(Lines excerpted from a collection)
'''

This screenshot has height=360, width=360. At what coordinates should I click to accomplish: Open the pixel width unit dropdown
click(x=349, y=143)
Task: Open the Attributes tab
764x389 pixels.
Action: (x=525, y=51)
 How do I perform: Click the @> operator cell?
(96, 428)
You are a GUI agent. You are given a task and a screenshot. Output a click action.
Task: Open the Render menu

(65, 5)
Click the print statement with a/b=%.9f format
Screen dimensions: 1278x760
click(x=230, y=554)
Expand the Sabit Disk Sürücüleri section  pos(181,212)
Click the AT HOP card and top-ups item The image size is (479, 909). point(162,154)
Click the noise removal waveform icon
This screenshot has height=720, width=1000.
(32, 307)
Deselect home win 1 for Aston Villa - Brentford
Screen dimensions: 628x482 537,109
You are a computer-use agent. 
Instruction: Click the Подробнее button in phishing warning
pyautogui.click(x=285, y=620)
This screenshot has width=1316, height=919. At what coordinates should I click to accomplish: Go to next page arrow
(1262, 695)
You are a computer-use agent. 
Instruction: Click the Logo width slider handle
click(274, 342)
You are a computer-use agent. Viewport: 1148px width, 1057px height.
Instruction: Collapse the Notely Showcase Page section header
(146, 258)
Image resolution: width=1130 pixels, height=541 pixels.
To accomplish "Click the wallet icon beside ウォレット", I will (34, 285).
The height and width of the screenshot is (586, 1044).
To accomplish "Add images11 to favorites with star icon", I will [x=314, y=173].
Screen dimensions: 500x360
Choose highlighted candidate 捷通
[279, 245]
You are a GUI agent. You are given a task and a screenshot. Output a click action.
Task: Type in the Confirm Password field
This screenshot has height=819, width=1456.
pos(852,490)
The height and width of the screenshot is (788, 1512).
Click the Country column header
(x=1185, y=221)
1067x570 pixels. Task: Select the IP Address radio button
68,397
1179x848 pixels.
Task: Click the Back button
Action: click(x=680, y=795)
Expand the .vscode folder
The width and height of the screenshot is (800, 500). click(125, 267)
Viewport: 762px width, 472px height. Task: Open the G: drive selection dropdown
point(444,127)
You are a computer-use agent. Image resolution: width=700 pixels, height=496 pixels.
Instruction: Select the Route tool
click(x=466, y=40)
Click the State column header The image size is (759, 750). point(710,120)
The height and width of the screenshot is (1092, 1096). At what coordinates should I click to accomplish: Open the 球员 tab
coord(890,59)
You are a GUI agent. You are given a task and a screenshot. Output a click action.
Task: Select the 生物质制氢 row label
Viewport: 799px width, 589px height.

'''

TASK.
Rewrite the lines above with "column header" swapped for "column heading" everywhere it occurs, leaving everything else unchanged.

RESULT OF THE EXERCISE.
This screenshot has height=360, width=360. At what coordinates should I click to accomplish: Open the pixel width unit dropdown
click(x=349, y=143)
Task: Open the Attributes tab
764x389 pixels.
Action: (x=525, y=51)
 How do I perform: Click the @> operator cell?
(96, 428)
You are a GUI agent. You are given a task and a screenshot. Output a click action.
Task: Open the Render menu

(65, 5)
Click the print statement with a/b=%.9f format
Screen dimensions: 1278x760
click(x=230, y=554)
Expand the Sabit Disk Sürücüleri section  pos(181,212)
Click the AT HOP card and top-ups item The image size is (479, 909). point(162,154)
Click the noise removal waveform icon
This screenshot has height=720, width=1000.
(32, 307)
Deselect home win 1 for Aston Villa - Brentford
Screen dimensions: 628x482 537,109
You are a computer-use agent. 
Instruction: Click the Подробнее button in phishing warning
pyautogui.click(x=285, y=620)
This screenshot has width=1316, height=919. At what coordinates should I click to accomplish: Go to next page arrow
(1262, 695)
You are a computer-use agent. 
Instruction: Click the Logo width slider handle
click(274, 342)
You are a computer-use agent. Viewport: 1148px width, 1057px height.
Instruction: Collapse the Notely Showcase Page section header
(146, 258)
Image resolution: width=1130 pixels, height=541 pixels.
To accomplish "Click the wallet icon beside ウォレット", I will (34, 285).
The height and width of the screenshot is (586, 1044).
To accomplish "Add images11 to favorites with star icon", I will [x=314, y=173].
Screen dimensions: 500x360
Choose highlighted candidate 捷通
[279, 245]
You are a GUI agent. You are given a task and a screenshot. Output a click action.
Task: Type in the Confirm Password field
This screenshot has height=819, width=1456.
pos(852,490)
The height and width of the screenshot is (788, 1512).
Click the Country column heading
(x=1185, y=221)
1067x570 pixels. Task: Select the IP Address radio button
68,397
1179x848 pixels.
Task: Click the Back button
Action: click(x=680, y=795)
Expand the .vscode folder
The width and height of the screenshot is (800, 500). click(125, 267)
Viewport: 762px width, 472px height. Task: Open the G: drive selection dropdown
point(444,127)
You are a computer-use agent. Image resolution: width=700 pixels, height=496 pixels.
Instruction: Select the Route tool
click(x=466, y=40)
Click the State column heading The image size is (759, 750). point(710,120)
The height and width of the screenshot is (1092, 1096). At what coordinates should I click to accomplish: Open the 球员 tab
coord(890,59)
You are a GUI agent. You are given a task and a screenshot. Output a click action.
Task: Select the 生物质制氢 row label
Viewport: 799px width, 589px height.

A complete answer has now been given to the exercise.